« Il y a trop de télévision » disait John Landgraf, le PDG de FX, il y a encore peu de temps. Nul ne saura jamais s’il pensait à la nouvelle création de Kurt Sutter quand il évoquait ce problème, mais du point de vue d’un téléspectateur, s’il y a trop de télévision, The Bastard Executioner est clairement de trop. Ça s’annonçait pourtant bien : l’équipe de la déséquilibrée mais divertissante Sons of Anarchy (et donc par extension, The Shield) se retrouvant pour un Banshee médiéval. A défaut d’y aller les yeux fermés, on pouvait avoir un minimum d’espoir.
Puisque la chaîne a eu la très bonne idée de l’annuler, The Bastard Executioner ne restera finalement que la succession de dix épisodes plus insipides les uns que les autres, où on passe son temps à voir cabotiner deux trois têtes à claques, l’autre moitié du casting cracher sur les français, des afro-gallois faire copain-copain avec des baiseurs de chèvre et un pauvre Matthew Rhys perdu dans ce naufrage total, et qui va avoir beaucoup de mal à nous faire oublier ce cosplay bon marché de Gandalf dans lequel les producteurs ont décidé de l’accoutrer.
Kurt Sutter n’est pas un bon scénariste. En fait non, Kurt Sutter n’est pas un scénariste. C’est un type qui écrit des choses, et il se trouve que c’est pour la télévision. Il n’a aucun sens du rythme, aucun sens du dialogue, tout est fade, des rebondissements jusqu’aux personnages, des réflexions complètement idiotes sur la loyauté ou la religion jusqu’à ses tentatives éhontées de faire des traits d’humour ou un brin d’émotion.
Tout est vulgaire, sans aucune subtilité – on s’y attendait, mais pas avec ce niveau de premier degré et de sérieux dans la démarche. The Bastard Executioner se veut subversive, elle n’en est au final qu’idiote. Tous ses effets spectaculaires sont superficiels, et tout ce qui ne l’est pas va de la faute de goût au désert artistique (que ça soit l’affreux générique ou ces transitions noir et blanc avant chaque pause publicité) – on pourrait passer des heures à lister tout ce qui ne va pas dans la dernière création de Kurt Sutter. Chaque épisode est à lui seul l’exemple parfait de ce qu’il ne faut pas faire à la télévision, l’antithèse absolue de la série câblée réussie, une parodie involontaire des feuilletons antihéroïques post-HBO – et c’est triste à dire, mais The Bastard Executioner est peut-être aussi l’illustration parfaite de la lente déchéance du câble US, de la fin de ce fameux âge d’or télévisuel dont on nous rabâche les oreilles depuis le succès de Breaking Bad (alors qu’il était déjà sur le déclin à ce moment-là). Ce câble qui se renferme dans ce modèle d’écriture facile, où tout n’est propice qu’à la violence, à la provocation narrative, au soap prestigieux ou aux personnages faussement anti-manichéens – le théâtre de la subversion plutôt que de l’ambition, et c’est bien triste quand on voit des chefs d’œuvres comme The Leftovers, Fargo ou Mr. Robot galérer avec leurs audiences.

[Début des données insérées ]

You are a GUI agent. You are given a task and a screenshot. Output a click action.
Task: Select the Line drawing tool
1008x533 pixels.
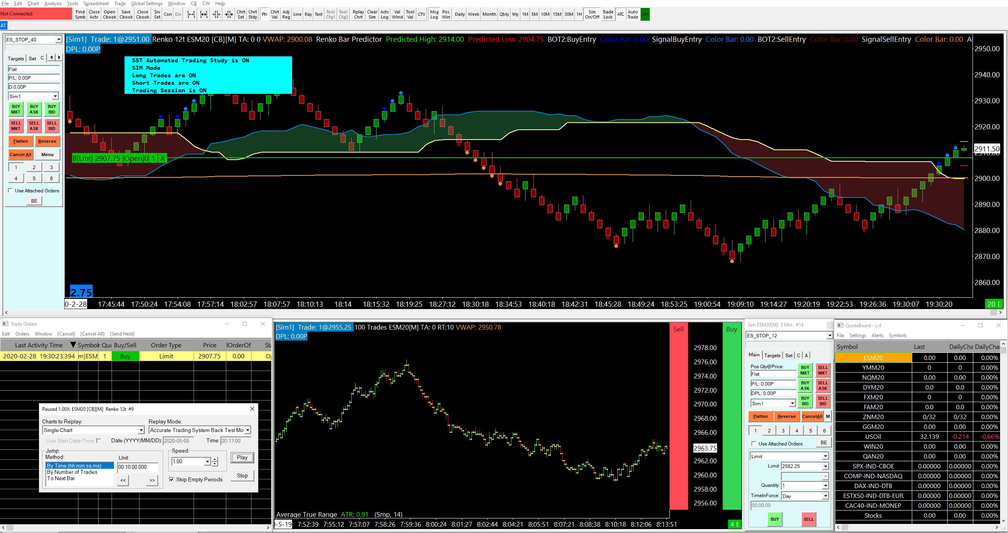pyautogui.click(x=297, y=14)
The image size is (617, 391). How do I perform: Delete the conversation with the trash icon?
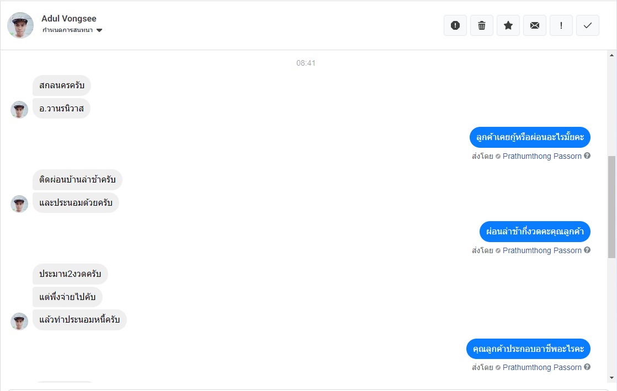pos(482,25)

Ne soyons pas non plus défaitistes ; car à part le souvenir traumatique de ce nanar de dix heures de l’automne 2015, rien ne restera de The Bastard Executioner. Et c’est tant mieux. Que ce ratage soit un signal d’alarme, qu’on arrête de filer des heures d’antenne à des gens incompétents qui ne savent visiblement pas ce qu’ils font – la bonne télévision, ce n’est pas si dur, et elle n’est pas forcement destinée à une audience de niche. Tout ça pour dire que c’était quand même sacrément de la merde.